Essay on Price Discrimination
Number of words: 845
Price discrimination refers to a pricing strategy that charges different consumers different prices for the same product or services to maximize profits. Price discrimination can be categorized into:
First-degree price discrimination involves charging consumers the maximum price they are ready to pay for a product or service. In this case, the firm absorbs all the consumer excess (Alhabeeb, 2019). It’s tough to establish the highest price the consumers are willing to pay, and for this reason, this pricing strategy is rarely used.
In this pricing strategy, the price of commodities and services varies with the user’s consumption. The price varies as per the amount of goods consumed (Roach, 2019). Here are several examples:
- A phone plan with a higher fee once a certain number of minutes have been consumed.

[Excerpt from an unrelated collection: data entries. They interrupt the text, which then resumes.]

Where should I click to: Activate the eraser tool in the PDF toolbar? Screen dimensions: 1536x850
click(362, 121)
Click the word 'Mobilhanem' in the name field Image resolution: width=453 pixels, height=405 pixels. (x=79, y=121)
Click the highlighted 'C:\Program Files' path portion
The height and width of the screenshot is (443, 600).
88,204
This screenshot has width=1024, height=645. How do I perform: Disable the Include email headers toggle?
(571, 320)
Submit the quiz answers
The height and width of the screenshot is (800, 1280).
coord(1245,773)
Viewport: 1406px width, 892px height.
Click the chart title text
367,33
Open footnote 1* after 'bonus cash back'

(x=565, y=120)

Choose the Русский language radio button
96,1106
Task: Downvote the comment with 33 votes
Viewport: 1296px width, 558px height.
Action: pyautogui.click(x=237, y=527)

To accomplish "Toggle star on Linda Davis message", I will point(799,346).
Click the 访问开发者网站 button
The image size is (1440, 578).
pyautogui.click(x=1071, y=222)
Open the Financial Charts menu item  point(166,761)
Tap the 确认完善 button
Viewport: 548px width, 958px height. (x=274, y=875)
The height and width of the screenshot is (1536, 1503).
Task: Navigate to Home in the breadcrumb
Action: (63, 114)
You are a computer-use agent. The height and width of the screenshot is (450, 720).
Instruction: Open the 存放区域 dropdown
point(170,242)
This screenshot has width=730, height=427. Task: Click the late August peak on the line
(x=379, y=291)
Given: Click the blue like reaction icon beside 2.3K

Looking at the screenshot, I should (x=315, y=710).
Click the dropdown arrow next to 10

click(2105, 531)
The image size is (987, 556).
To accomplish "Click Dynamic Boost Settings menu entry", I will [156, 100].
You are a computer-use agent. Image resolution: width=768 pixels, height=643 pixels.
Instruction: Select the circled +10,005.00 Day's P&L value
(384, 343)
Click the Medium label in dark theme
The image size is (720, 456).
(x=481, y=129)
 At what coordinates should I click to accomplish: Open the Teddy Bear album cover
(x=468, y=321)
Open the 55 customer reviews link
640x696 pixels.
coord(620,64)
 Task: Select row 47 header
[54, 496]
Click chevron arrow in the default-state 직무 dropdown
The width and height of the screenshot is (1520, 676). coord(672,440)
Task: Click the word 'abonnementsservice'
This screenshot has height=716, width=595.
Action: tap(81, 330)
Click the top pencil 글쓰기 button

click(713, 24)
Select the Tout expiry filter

- Reward cards are cards that provide regular consumers discounts on future purchases.
- Discounts are issued to the consumers who buy specific amounts or more of a specific product.
Third-degree price discrimination takes place when varying prices are charged depending on a specific market sector or customer group. It’s quite prevalent in the entertainment business (Wang, & Zhang, 2021). An example is in cinemas; the entrance fee varies depending on whether you are a child, adult, or senior citizen.
Requirements for a Successful Price Discrimination
Specific requirements must be satisfied for a company to use this pricing strategy:
- Imperfect competition
The company must have the ability to set the price such that the market generally has imperfect competition. For price discrimination to be effective, there must be some monopolistic power. This pricing approach would be impossible to implement in a perfect market with perfect competition. This is because the company’s capacity to influence prices would be insufficient.
- Preventing resale by the customers.
The company must be capable of preventing reselling. To put it another way, customers who have previously paid a lower price for an item or service cannot sell the same products to other people who are willing to pay an even higher price for the same commodity or service (Jiang, 2021).
- Elasticity of demand
Different consumer groups must show demand elasticity. This pricing approach will not be effective if all consumers have similar demand elasticity.
Advantages of price discrimination
Below are some of the benefits of this pricing approach from both the firm’s and the consumer’s perspectives:
Maximizing profits: Consumer excess can be converted into producer surplus through the use of the first-degree price discrimination approach. Price discrimination, therefore, allows for survivability since smaller businesses can survive better since they can offer varying pricing in times of higher and lower demand.
Economies of scale are when you have a lot of people doing something at the same time. The variation in prices often increases the sales volume. Therefore businesses can benefit by increasing the production capacity, thus enabling them to take advantage of the economy of scale.
Disadvantages of price discrimination
- Higher prices: Some consumers pay less, while others end up pay more. Consumers who have to pay higher costs are disadvantaged.
- Consumer surplus is reduced due to the pricing strategy, which shifts money from consumers to producers, resulting in inequality.
Example of price discrimination.
Customers who fail to check their contracts, for example, are frequently charged greater costs by telecoms and utility companies. After a year or two, these businesses frequently raise the fee to a higher ‘variable rate.’ The price is lowered only when price-sensitive clients approach these firms and ask for a reduction in the rates.
Those who do not opt to call and renew at a reduced fixed rate end up paying more. Those who are dissatisfied with their fees often call to negotiate a lesser payment. As a result, the firm can charge a greater cost from those willing to pay while simultaneously gaining business from others looking for a lower price.
Because the cost of providing a service to an extra client is barely existent, this works well for businesses with large fixed expenses. Whether the client chooses that business or another, the infrastructure and high-level expenditures will be paid. As a result, companies can extract the most profit from each consumer depending on their willingness to pay by providing a lower price. The above scenario is an example of first-degree price discrimination.
Alhabeeb, M. J. (2019). Price Discrimination as a Marketing Strategy. International Journal of Marketing Studies, 11(4), 1-15.
Jiang, X. (2021, July). Analysis on Price Discrimination in Airplane Tickets. In 2021 International Conference on Economic Development and Business Culture (ICEDBC 2021) (pp. 135-139). Atlantis Press.
Roach, T. (2019). Market power and second degree price discrimination in retail gasoline markets. Energy Economics, 84, 104514.
Wang, X., & Zhang, L. (2021). Monopolistic third-degree price discrimination, welfare, and vertical market structure. Review of Economic Design, 1-12.